> Selected excerpt:

-- Start --

Big data flow and assurance checkpoints

When implementing a big data testing strategy, it is important to understand the big data flow and assurance checkpoints.

Data coming from heterogeneous data sources, such as Excel File, Flat File, Fixed Length File, XML, JSON & BSON, Binary File, MP4, Flash Files, WAV, PDF File, Word Doc, HTML File, etc., needs to be dumped into big data stores in order to process it further and get meaningful information out of it. Before moving these data files into big data stores, it is always preferred to verify source file metadata and checksums as part of first level assurance check point.

Once heterogeneous source files are dumped into big data stores, as part of pre‑big data processing validation, it is important to verify whether files are dumped as per dumping rules and they are dumped completely without any data discrepancy in terms of extra, duplicate or missing data.

Once data dumping is completed, an initial level of data profiling and cleansing is done followed by actual functional algorithm execution in distributed mode. Testing of cleansing rules and functional algorithm are the main assurance check points at this layer.

After the execution of data processing algorithms, the cream of data obtained is then given to downstream systems such as the enterprise data warehouse for historical data analysis and reporting systems. Here report testing and ETL testing act as assurance check points.

All of these high‑level assurance checkpoints will ensure:

Data completeness – wherein end‑to‑end data validation among heterogeneous big data sources is tested.

Data transformation – wherein structured and unstructured data validations are performed based on business rules.

Data quality – wherein rejected, ignored and invalid data is identified.

Performance and scalability – wherein scalable technical architecture used for data processing is tested.

Traditional Data Processing versus big data Processing

Discussions around the differences between traditional data processing and big data processing models raised questions with respect to tools and technology, skill sets, process and templates and cost.

When considering the big data characteristics of volume, velocity and variety, the following challenges and recommended approaches to deal with them were highlighted at the roundtable sessions:

100% test coverage versus adequate test coverage: focus required on adequate test coverage by prioritising projects and situations.

Setting up a production‑like environment for performance testing: recommends simulating and test stubbing components which are not ready and available during testing phase.

High scripting efforts while dealing with variety of data: requires a strong collaboration among testing, development, IT and all other teams, along with a strong resource skill set.

Key Components of a big data Testing Strategy

The recommended big data testing strategy should include the following:

Big test data management.
Big data validation.
Big data profiling.
Big data security testing.
Failover testing.
Big data environment testing.
Big data performance testing.

SAMPLE STRATEGY:

Testing Big Data is one of the biggest challenges faced by organizations due to lack of understanding of what to test and how much data to test.Organizations have been facing challenges in defining test strategies for structured and unstructured data validation, setting up test environment, working with non-relational databases and performing non-functional testing.

Big Data Testing Approach

Testing needs to be performed at each of three phases of big data processing to ensure that data is getting processed without errors. Functional testing includes (i) validation of pre-hadoop processing (ii) validation of hadoop map reduce data output (iii) validation of data extract and load into EDW. Apart from these functional testing, non-functional testing like performance and fail over testing needs to be performed.

Image below shows a typical Big Data architecture diagram and highlights the area where testing should be focused.

-- End --

> Exercise: Reproduce the passage on big data testing between "When implementing a" and "or missing data.", inclusive, substituting "data lakes" for each occurrence of "big data stores".

> Recorded data:
-- Start --

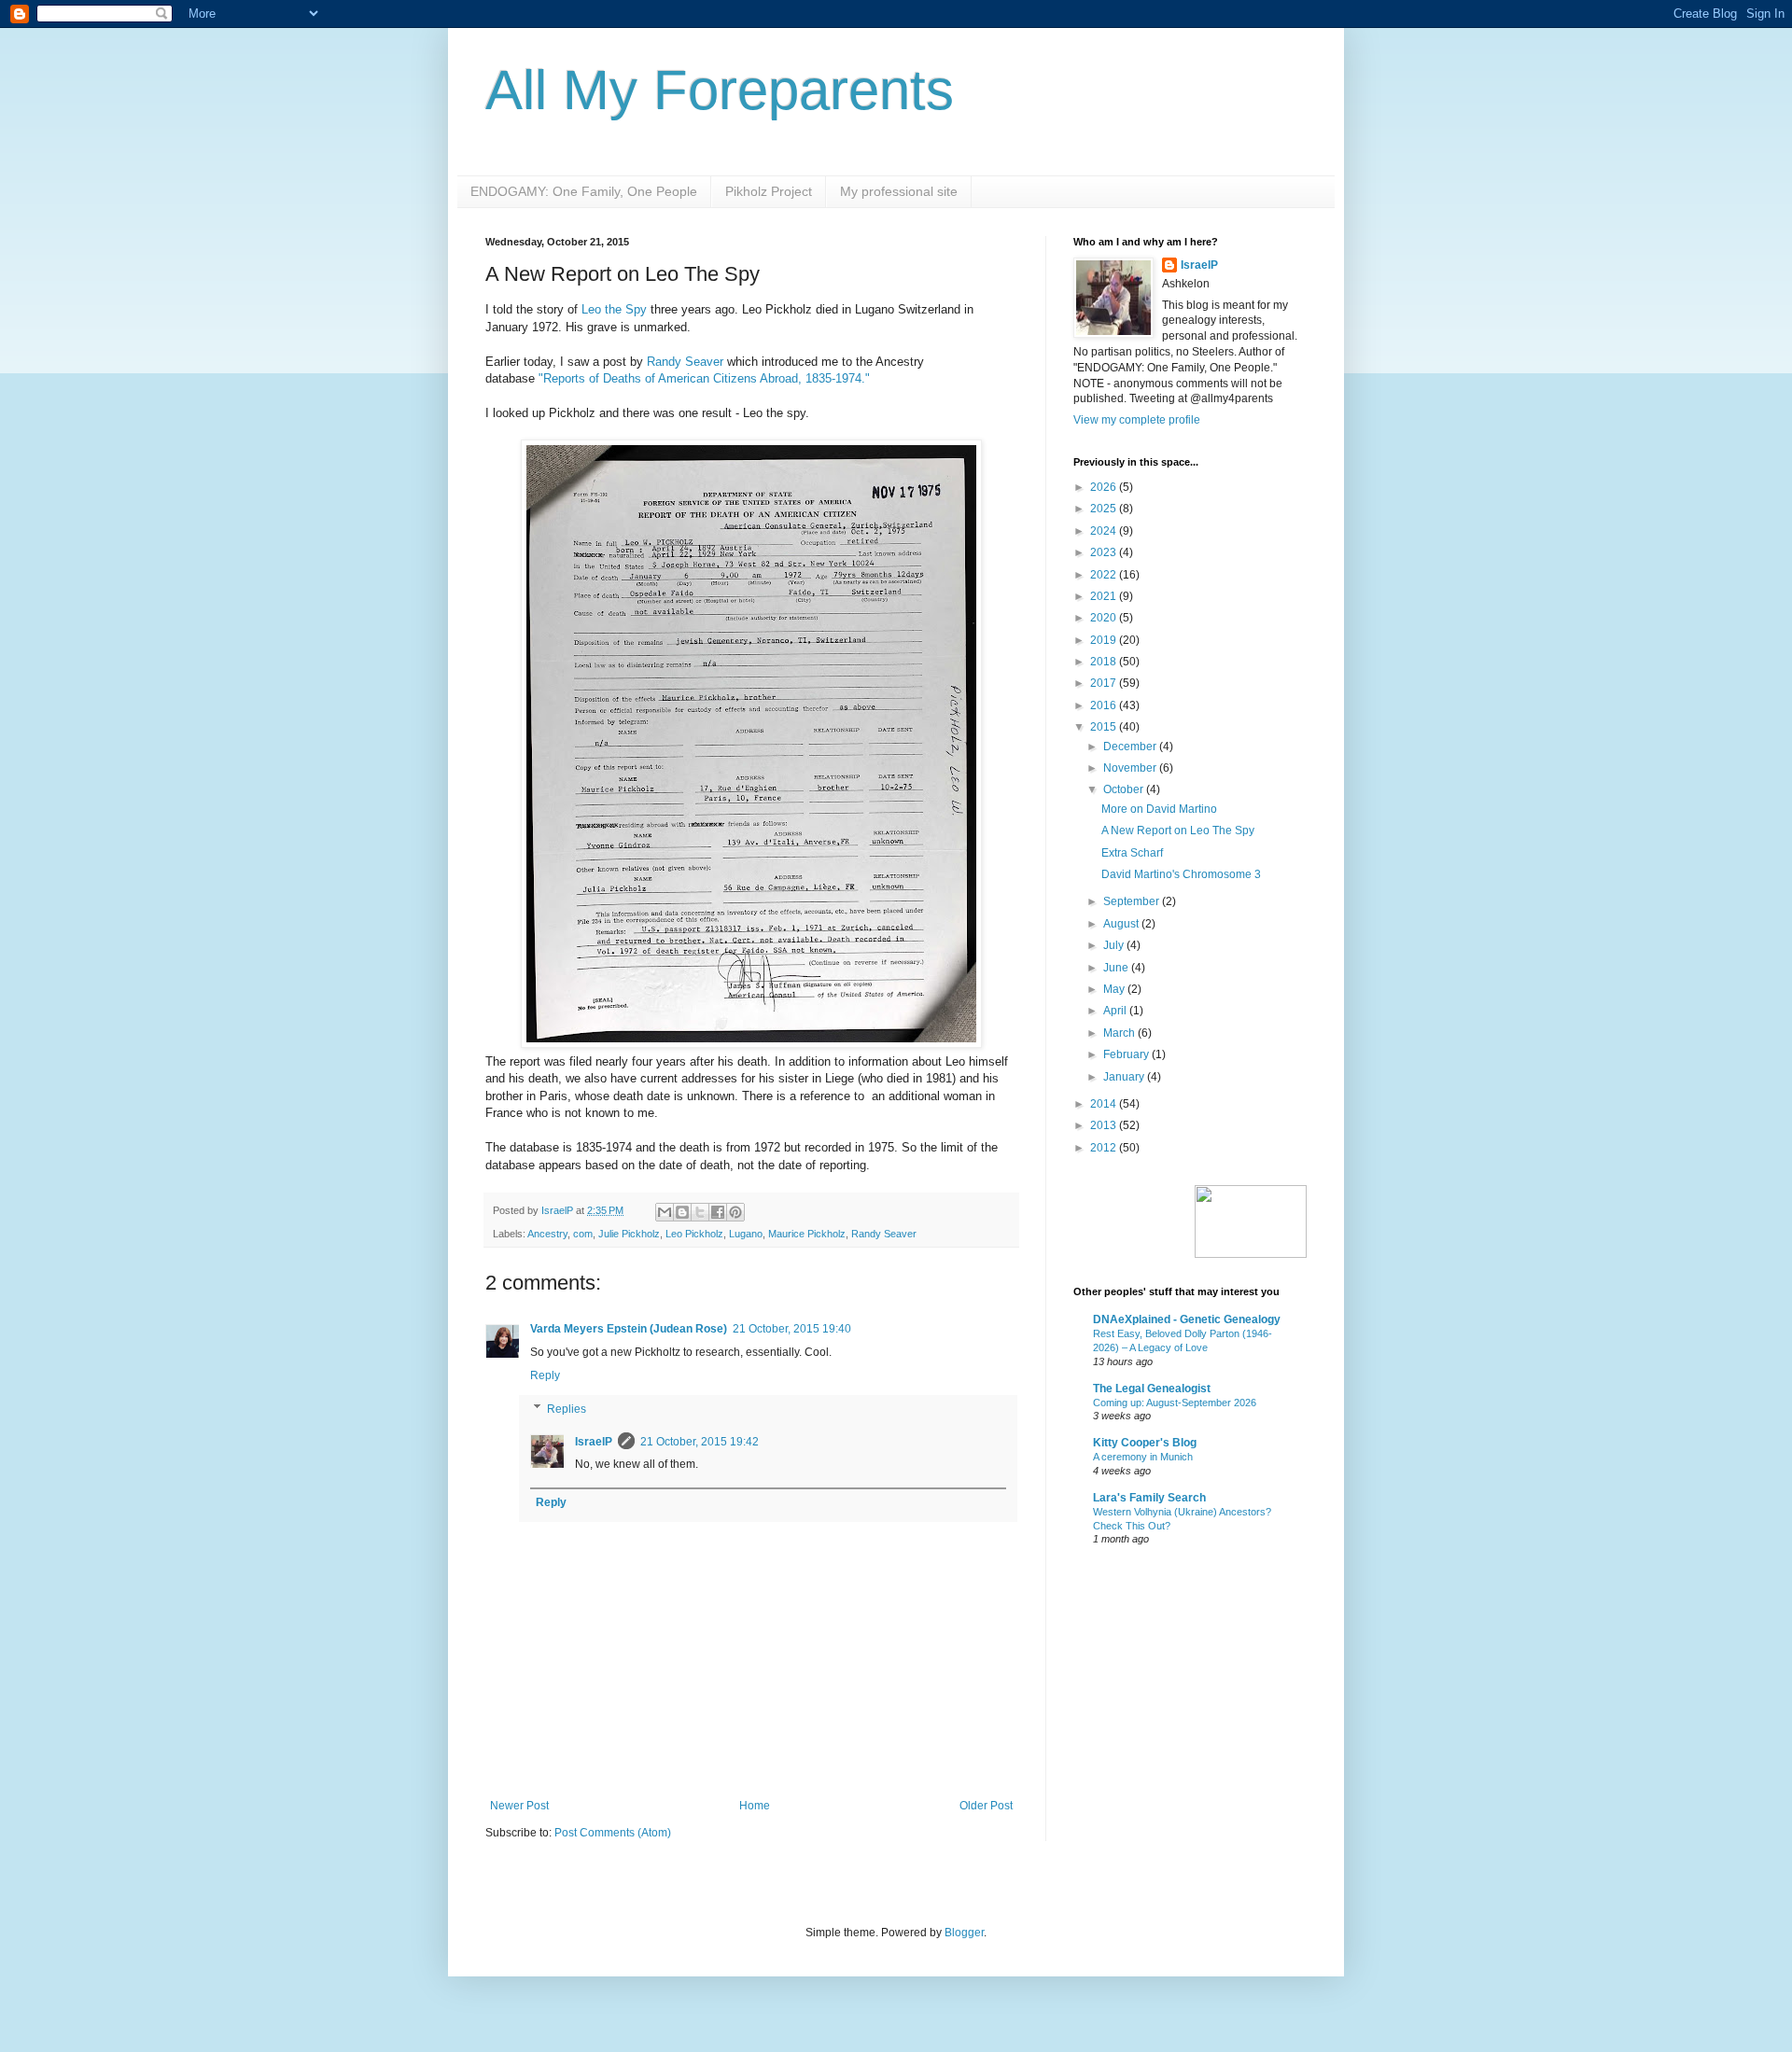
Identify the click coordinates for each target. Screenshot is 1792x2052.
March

-- End --

> Task answer:
When implementing a big data testing strategy, it is important to understand the big data flow and assurance checkpoints.

Data coming from heterogeneous data sources, such as Excel File, Flat File, Fixed Length File, XML, JSON & BSON, Binary File, MP4, Flash Files, WAV, PDF File, Word Doc, HTML File, etc., needs to be dumped into data lakes in order to process it further and get meaningful information out of it. Before moving these data files into data lakes, it is always preferred to verify source file metadata and checksums as part of first level assurance check point.

Once heterogeneous source files are dumped into data lakes, as part of pre‑big data processing validation, it is important to verify whether files are dumped as per dumping rules and they are dumped completely without any data discrepancy in terms of extra, duplicate or missing data.